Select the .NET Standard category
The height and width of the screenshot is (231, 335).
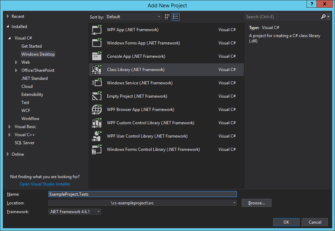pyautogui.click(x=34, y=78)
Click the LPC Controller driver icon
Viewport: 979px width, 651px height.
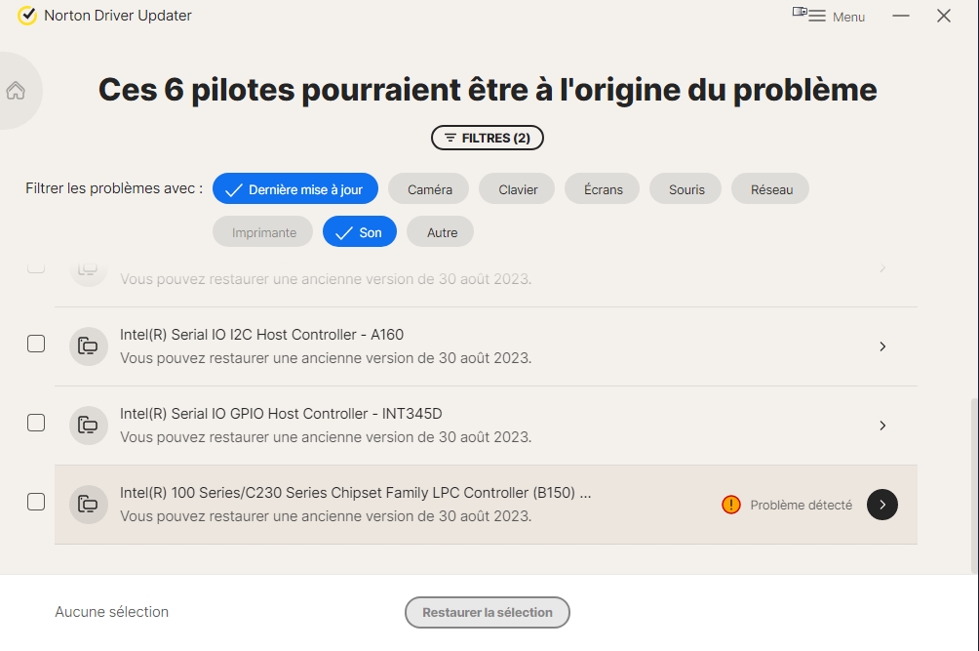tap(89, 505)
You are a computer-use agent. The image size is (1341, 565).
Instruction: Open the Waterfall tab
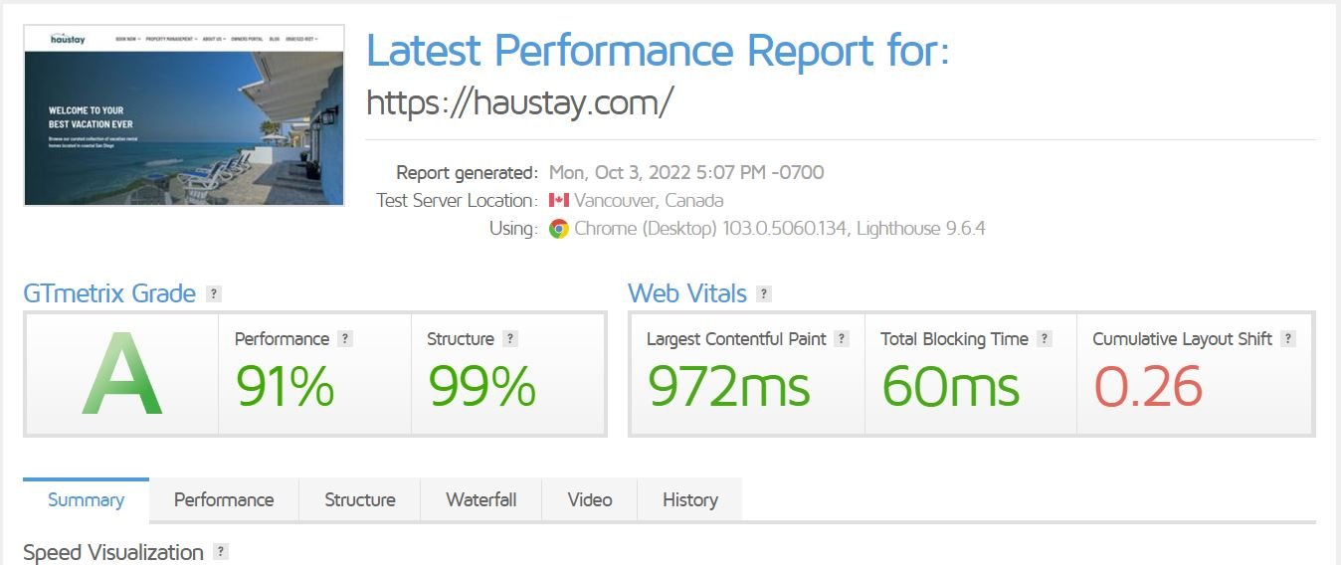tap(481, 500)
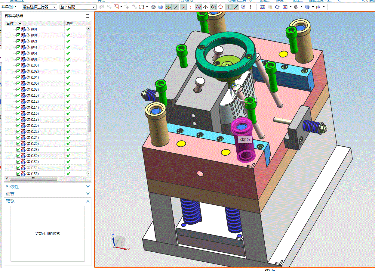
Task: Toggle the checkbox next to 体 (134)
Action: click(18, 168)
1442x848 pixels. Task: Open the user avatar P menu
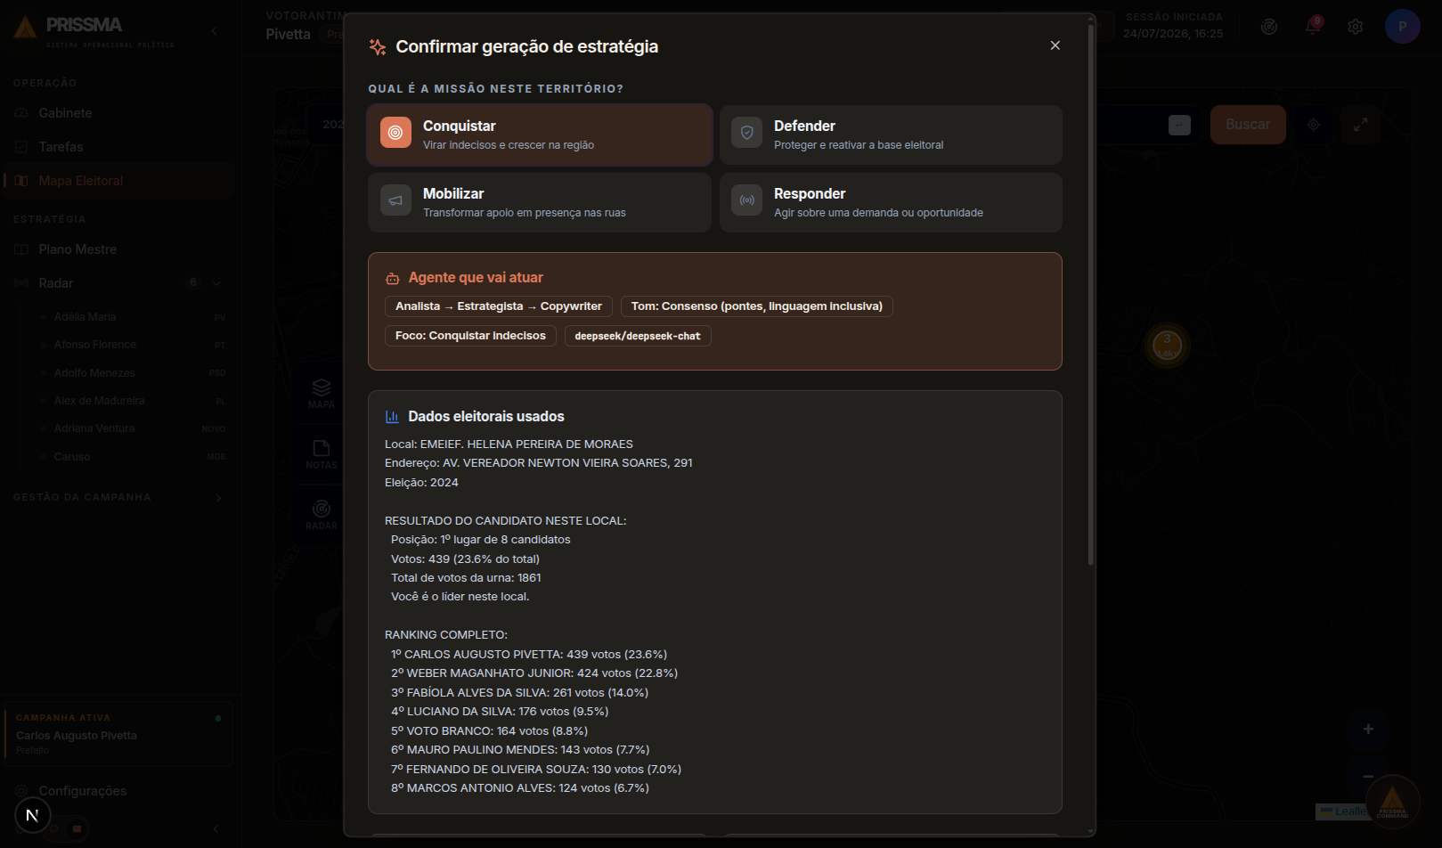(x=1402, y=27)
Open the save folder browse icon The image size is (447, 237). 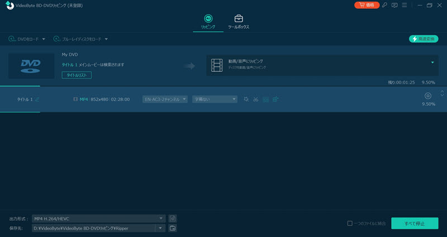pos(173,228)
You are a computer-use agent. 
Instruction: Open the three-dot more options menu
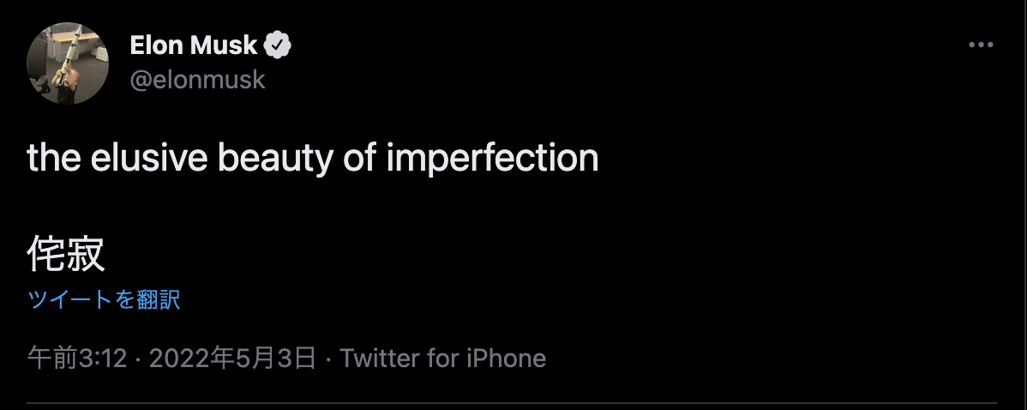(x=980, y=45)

##########

WHAT THE TASK ASKS:
Identify each line of the material above that contains the word "menu", and copy those lines out in full.

SOLUTION BELOW:
1442x848 pixels. Task: Open the user avatar P menu
Instruction: Open the three-dot more options menu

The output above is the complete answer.